▶ _Zitierter Abschnitt_:
------------------------------------------------
Web

Windows-2000-Migration häufig ein Mammutprojekt

02.11.2000
Erwartungsgemäß hat sich bisher das Gros der Unternehmen beim Thema Windows-2000-Migration zurückgehalten. Wegen der Komplexität ist der Planungsaufwand für einen Wechsel enorm.

Von CW-Redakteur Wolfgang Miedl

MÜNCHEN (COMPUTERWOCHE) - Erwartungsgemäß hat sich bisher das Gros der Unternehmen beim Thema Windows-2000-Migration zurückgehalten. In vielen IT-Abteilungen hat das Thema allerdings eine hohe Priorität, mittelfristig ist mit einer gewaltigen Umstiegswelle zu rechnen. Wegen der Komplexität ist der Planungsaufwand für einen Wechsel allerdings enorm.

Unter IT-Managern ist das Interesse an Windows 2000 auf dem Desktop und im Server-Bereich groß - schließlich vereint das System die anerkannt hohe Stabilität von Windows NT 4.0 mit Komfortmerkmalen wie der automatischen Hardwareerkennung, Selbstheilungs-Features oder der einfacheren Administration. Das Hauptaugenmerk liegt für viele IT-Abteilungen zudem auf dem mit Windows 2000 eingeführten Active Directory, das eine Neustrukturierung des teilweise nicht mehr handhabbaren NT-Domänenchaos verspricht.
------------------------------------------------
▶ _Aufgabe A_: Entnehmen Sie der Auflistung die Zeilen wortgetreu, beginnend mit der Zeile, die „Describe the element at coordinates (258, 386)“ enthält, und endend mit der Zeile, die „center [602, 330].“ enthält, wobei beide Zeilen dazugehören. Lassen Sie die Bilder in Ihrer Antwort weg.

▶ _Bereitgestellte Einträge_:
------------------------------------------------
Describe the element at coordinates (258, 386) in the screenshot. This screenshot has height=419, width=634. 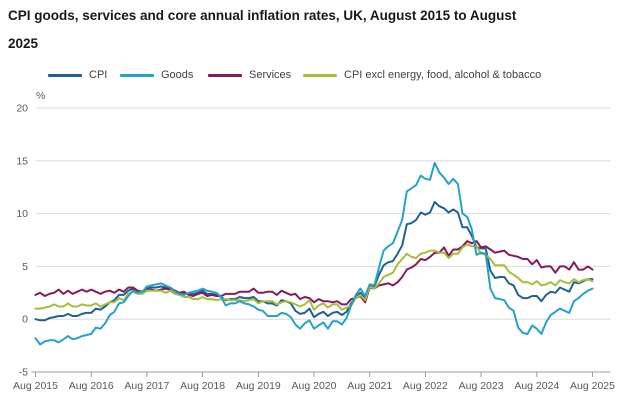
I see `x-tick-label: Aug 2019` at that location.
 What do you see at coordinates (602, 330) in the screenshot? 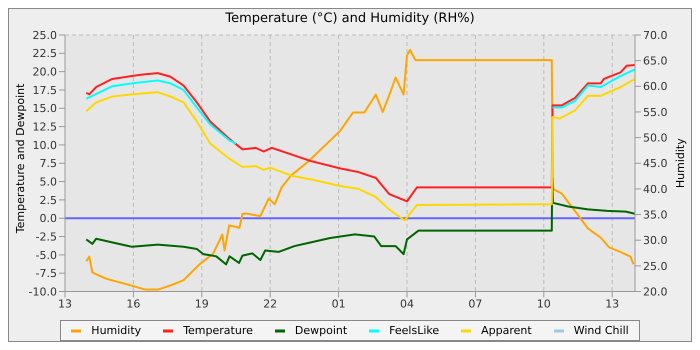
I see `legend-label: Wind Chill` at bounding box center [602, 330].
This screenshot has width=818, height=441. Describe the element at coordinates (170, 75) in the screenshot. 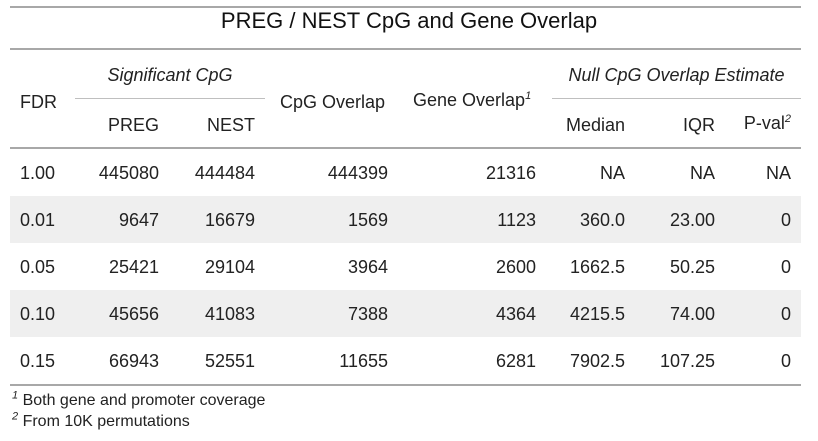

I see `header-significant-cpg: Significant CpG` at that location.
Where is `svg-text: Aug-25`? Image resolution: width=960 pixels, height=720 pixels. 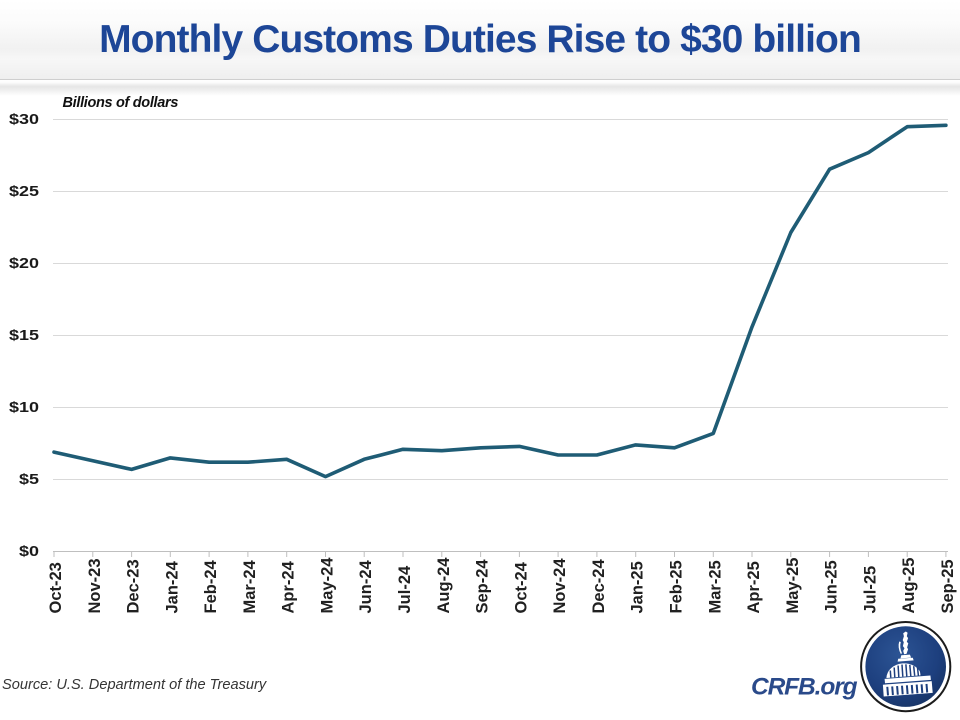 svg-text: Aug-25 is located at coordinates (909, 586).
------------------------------------------------
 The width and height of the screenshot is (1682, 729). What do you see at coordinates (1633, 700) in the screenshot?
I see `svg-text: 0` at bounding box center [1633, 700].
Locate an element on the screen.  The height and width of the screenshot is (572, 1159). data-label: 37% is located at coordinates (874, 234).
------------------------------------------------
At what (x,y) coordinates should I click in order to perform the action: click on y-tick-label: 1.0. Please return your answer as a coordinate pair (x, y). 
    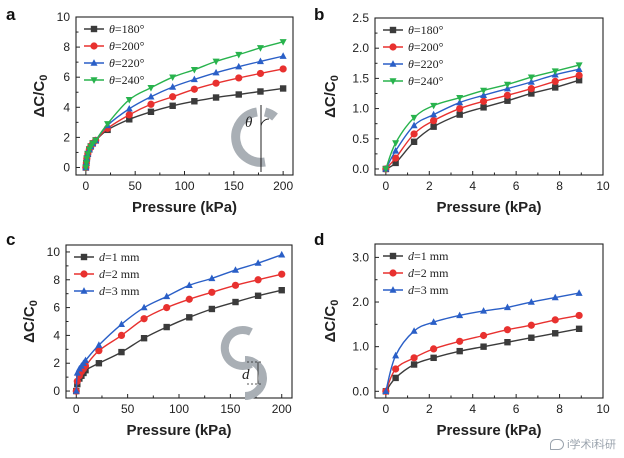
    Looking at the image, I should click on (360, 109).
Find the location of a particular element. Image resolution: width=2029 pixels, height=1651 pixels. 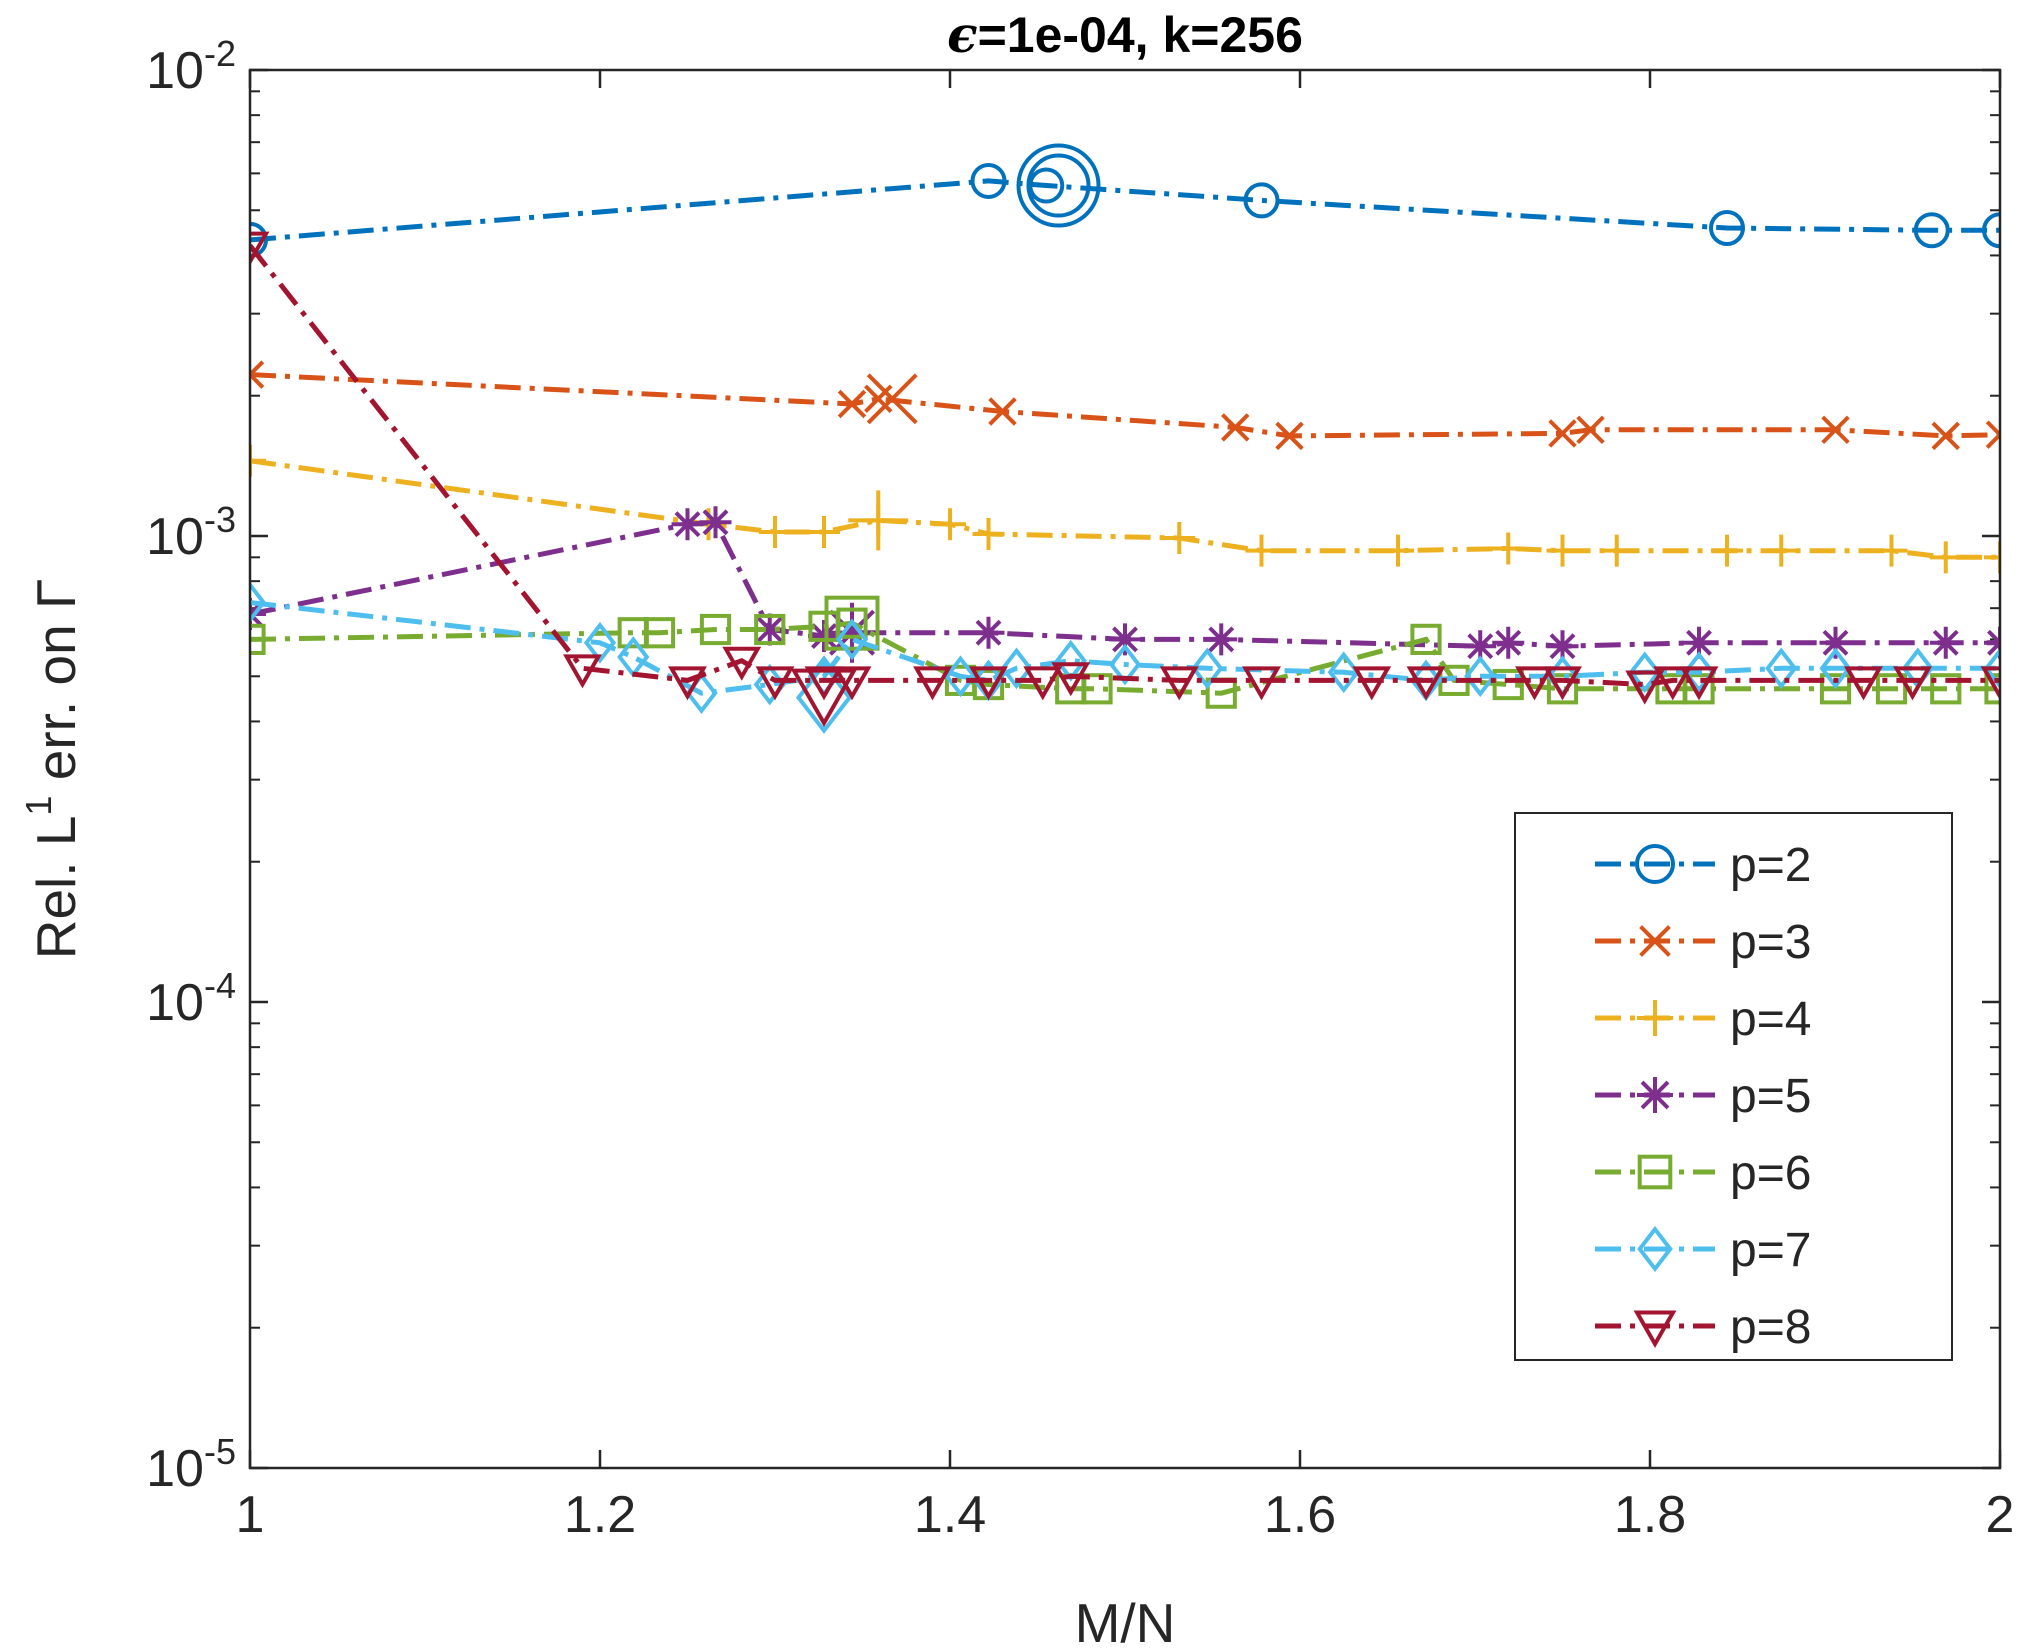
------------------------------------------------
▶ _Aufgabe B_: Übertragen Sie aus dem Artikel zur Windows-2000-Migration den Wortlaut unverändert, beginnend bei „MÜNCHEN (COMPUTERWOCHE) - Erwartungsgemäß“ und endend bei „Wechsel allerdings enorm.“.

▶ _Lösung A_:
Describe the element at coordinates (258, 386) in the screenshot. This screenshot has height=419, width=634. 
I see `x-tick-label: Aug 2019` at that location.
 What do you see at coordinates (602, 330) in the screenshot? 
I see `legend-label: Wind Chill` at bounding box center [602, 330].

▶ _Lösung B_:
MÜNCHEN (COMPUTERWOCHE) - Erwartungsgemäß hat sich bisher das Gros der Unternehmen beim Thema Windows-2000-Migration zurückgehalten. In vielen IT-Abteilungen hat das Thema allerdings eine hohe Priorität, mittelfristig ist mit einer gewaltigen Umstiegswelle zu rechnen. Wegen der Komplexität ist der Planungsaufwand für einen Wechsel allerdings enorm.